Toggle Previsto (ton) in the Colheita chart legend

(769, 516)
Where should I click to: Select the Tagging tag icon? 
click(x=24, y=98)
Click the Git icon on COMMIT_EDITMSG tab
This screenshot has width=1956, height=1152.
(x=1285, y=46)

◇ ◇ ◇ ◇

TASK BRIEF: An exact copy of the lines from the one with "Where should I" to the final line of the entries is all that the answer should hold.

RESPONSE AREA:
Where should I click to: Select the Tagging tag icon? 
click(x=24, y=98)
Click the Git icon on COMMIT_EDITMSG tab
This screenshot has width=1956, height=1152.
(x=1285, y=46)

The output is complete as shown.